• [Prompt] Copy the records below, replacing "Instruction" with "Command" wherever it occurs and changing nothing else.
-- start Raw data --
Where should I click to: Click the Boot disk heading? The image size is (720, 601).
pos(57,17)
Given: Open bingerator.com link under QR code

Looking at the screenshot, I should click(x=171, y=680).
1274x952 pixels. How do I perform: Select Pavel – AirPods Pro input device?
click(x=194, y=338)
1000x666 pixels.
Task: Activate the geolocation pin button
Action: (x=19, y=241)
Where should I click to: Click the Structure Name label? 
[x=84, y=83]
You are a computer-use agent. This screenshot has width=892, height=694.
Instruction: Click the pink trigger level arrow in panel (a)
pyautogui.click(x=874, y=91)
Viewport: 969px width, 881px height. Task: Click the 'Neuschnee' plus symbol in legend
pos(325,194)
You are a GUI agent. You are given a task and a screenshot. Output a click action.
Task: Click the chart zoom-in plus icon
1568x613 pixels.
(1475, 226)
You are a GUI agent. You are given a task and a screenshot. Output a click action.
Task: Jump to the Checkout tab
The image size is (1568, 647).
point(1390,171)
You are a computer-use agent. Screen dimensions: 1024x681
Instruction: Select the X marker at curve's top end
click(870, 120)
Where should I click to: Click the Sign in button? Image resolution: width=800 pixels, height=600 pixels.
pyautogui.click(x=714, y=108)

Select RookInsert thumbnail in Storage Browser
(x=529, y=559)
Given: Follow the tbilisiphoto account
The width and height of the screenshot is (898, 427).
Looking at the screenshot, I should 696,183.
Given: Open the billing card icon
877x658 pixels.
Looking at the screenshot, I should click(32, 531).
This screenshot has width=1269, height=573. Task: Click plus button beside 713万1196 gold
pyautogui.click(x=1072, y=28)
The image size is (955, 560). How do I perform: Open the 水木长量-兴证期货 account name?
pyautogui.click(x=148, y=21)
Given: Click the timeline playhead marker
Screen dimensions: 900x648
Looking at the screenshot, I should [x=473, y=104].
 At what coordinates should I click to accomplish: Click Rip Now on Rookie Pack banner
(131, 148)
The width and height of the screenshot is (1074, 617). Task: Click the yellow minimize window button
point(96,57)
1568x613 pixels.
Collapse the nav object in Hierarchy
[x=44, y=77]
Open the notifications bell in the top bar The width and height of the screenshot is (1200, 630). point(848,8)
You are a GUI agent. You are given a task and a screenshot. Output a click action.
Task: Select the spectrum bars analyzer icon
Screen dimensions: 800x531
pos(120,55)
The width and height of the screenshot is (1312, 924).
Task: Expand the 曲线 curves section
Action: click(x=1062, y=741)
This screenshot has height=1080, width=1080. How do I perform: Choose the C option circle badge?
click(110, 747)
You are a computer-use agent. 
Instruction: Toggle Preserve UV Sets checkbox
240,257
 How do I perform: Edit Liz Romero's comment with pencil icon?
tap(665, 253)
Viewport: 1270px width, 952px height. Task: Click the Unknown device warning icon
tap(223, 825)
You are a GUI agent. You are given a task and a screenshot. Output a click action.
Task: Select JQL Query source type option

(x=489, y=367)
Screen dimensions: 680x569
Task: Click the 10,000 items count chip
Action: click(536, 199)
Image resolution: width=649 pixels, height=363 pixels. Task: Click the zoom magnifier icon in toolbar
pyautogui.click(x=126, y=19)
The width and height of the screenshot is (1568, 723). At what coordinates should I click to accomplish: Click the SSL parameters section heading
-- end Raw data --
• [Output for this exercise]
Where should I click to: Click the Boot disk heading? The image size is (720, 601).
pos(57,17)
Given: Open bingerator.com link under QR code

Looking at the screenshot, I should click(x=171, y=680).
1274x952 pixels. How do I perform: Select Pavel – AirPods Pro input device?
click(x=194, y=338)
1000x666 pixels.
Task: Activate the geolocation pin button
Action: (x=19, y=241)
Where should I click to: Click the Structure Name label? 
[x=84, y=83]
You are a computer-use agent. This screenshot has width=892, height=694.
Command: Click the pink trigger level arrow in panel (a)
pyautogui.click(x=874, y=91)
Viewport: 969px width, 881px height. Task: Click the 'Neuschnee' plus symbol in legend
pos(325,194)
You are a GUI agent. You are given a task and a screenshot. Output a click action.
Task: Click the chart zoom-in plus icon
1568x613 pixels.
(1475, 226)
You are a GUI agent. You are given a task and a screenshot. Output a click action.
Task: Jump to the Checkout tab
The image size is (1568, 647).
point(1390,171)
You are a computer-use agent. Screen dimensions: 1024x681
Command: Select the X marker at curve's top end
click(870, 120)
Where should I click to: Click the Sign in button? Image resolution: width=800 pixels, height=600 pixels.
pyautogui.click(x=714, y=108)

Select RookInsert thumbnail in Storage Browser
(x=529, y=559)
Given: Follow the tbilisiphoto account
The width and height of the screenshot is (898, 427).
Looking at the screenshot, I should 696,183.
Given: Open the billing card icon
877x658 pixels.
Looking at the screenshot, I should click(32, 531).
This screenshot has width=1269, height=573. Task: Click plus button beside 713万1196 gold
pyautogui.click(x=1072, y=28)
The image size is (955, 560). How do I perform: Open the 水木长量-兴证期货 account name?
pyautogui.click(x=148, y=21)
Given: Click the timeline playhead marker
Screen dimensions: 900x648
Looking at the screenshot, I should [x=473, y=104].
 At what coordinates should I click to accomplish: Click Rip Now on Rookie Pack banner
(131, 148)
The width and height of the screenshot is (1074, 617). Task: Click the yellow minimize window button
point(96,57)
1568x613 pixels.
Collapse the nav object in Hierarchy
[x=44, y=77]
Open the notifications bell in the top bar The width and height of the screenshot is (1200, 630). point(848,8)
You are a GUI agent. You are given a task and a screenshot. Output a click action.
Task: Select the spectrum bars analyzer icon
Screen dimensions: 800x531
pos(120,55)
The width and height of the screenshot is (1312, 924).
Task: Expand the 曲线 curves section
Action: click(x=1062, y=741)
This screenshot has height=1080, width=1080. How do I perform: Choose the C option circle badge?
click(110, 747)
You are a computer-use agent. 
Command: Toggle Preserve UV Sets checkbox
240,257
 How do I perform: Edit Liz Romero's comment with pencil icon?
tap(665, 253)
Viewport: 1270px width, 952px height. Task: Click the Unknown device warning icon
tap(223, 825)
You are a GUI agent. You are given a task and a screenshot. Output a click action.
Task: Select JQL Query source type option

(x=489, y=367)
Screen dimensions: 680x569
Task: Click the 10,000 items count chip
Action: click(536, 199)
Image resolution: width=649 pixels, height=363 pixels. Task: Click the zoom magnifier icon in toolbar
pyautogui.click(x=126, y=19)
The width and height of the screenshot is (1568, 723). At what coordinates should I click to accomplish: Click the SSL parameters section heading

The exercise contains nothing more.